Critique of political economy is a form of social critique that rejects the various social categories and structures that constitute the mainstream discourse concerning the forms and modalities of resource allocation and income distribution in the economy. Communists, such as Marx and Engels, are described as prominent critics of political economy. The critique rejects economists' use of what its advocates believe are unrealistic axioms, faulty historical assumptions, and the normative use of various descriptive narratives. They reject what they describe as mainstream economists' tendency to posit the economy as an a priori societal category. Those who engage in critique of economy tend to reject the view that the economy and its categories is to be understood as something transhistorical. It is seen as merely one of many types of historically specific ways to distribute resources. They argue that it is a relatively new mode of resource distribution, which emerged along with modernity.

Critics of economy critique the given status of the economy itself, and do not aim to create theories regarding how to administer economies. Critics of economy commonly view what is most commonly referred to as the economy as being bundles of metaphysical concepts, as well as societal and normative practices, rather than being the result of any self-evident or proclaimed economic laws. They also tend to consider the views which are commonplace within the field of economics as faulty, or simply as pseudoscience. Into the 21st century, there are multiple critiques of political economy; what they have in common is the critique of what critics of political economy tend to view as dogma, i.e. claims of the economy as a necessary and transhistorical societal category.

Marxian economics

Marxian economics and its proponents view capitalism as economically unsustainable and incapable of improving the living standards of the population due to its need to compensate for falling rates of profit by cutting employee's wages, social benefits, and pursuing military aggression. The communist mode of production would succeed capitalism as humanity's new mode of production through workers' revolution. According to Marxian crisis theory, communism is not an inevitability but an economic necessity.

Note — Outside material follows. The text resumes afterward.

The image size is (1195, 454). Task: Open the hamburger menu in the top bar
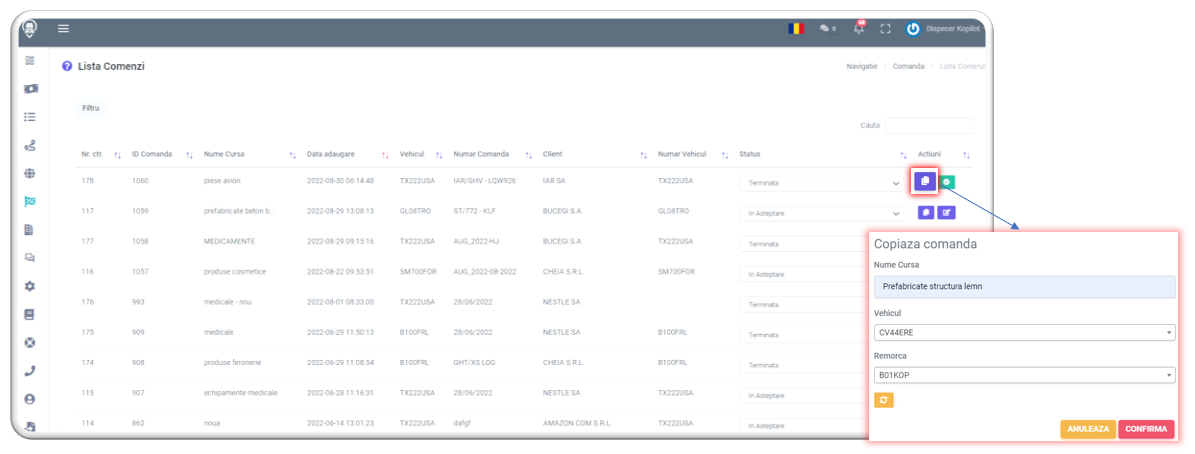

Socialization versus nationalization

An important concept in Marxism is socialization, i.e. social ownership, versus nationalization. Nationalization is state ownership of property whereas socialization is control and management of property by society. Marxism considers the latter as its goal and considers nationalization a tactical issue, as state ownership is still in the realm of the capitalist mode of production. In the words of Friedrich Engels, "the transformation ... into State-ownership does not do away with the capitalistic nature of the productive forces. ... State-ownership of the productive forces is not the solution of the conflict, but concealed within it are the technical conditions that form the elements of that solution." This has led Marxist groups and tendencies critical of the Soviet model to label states based on nationalization, such as the Soviet Union, as state capitalist, a view that is also shared by several scholars.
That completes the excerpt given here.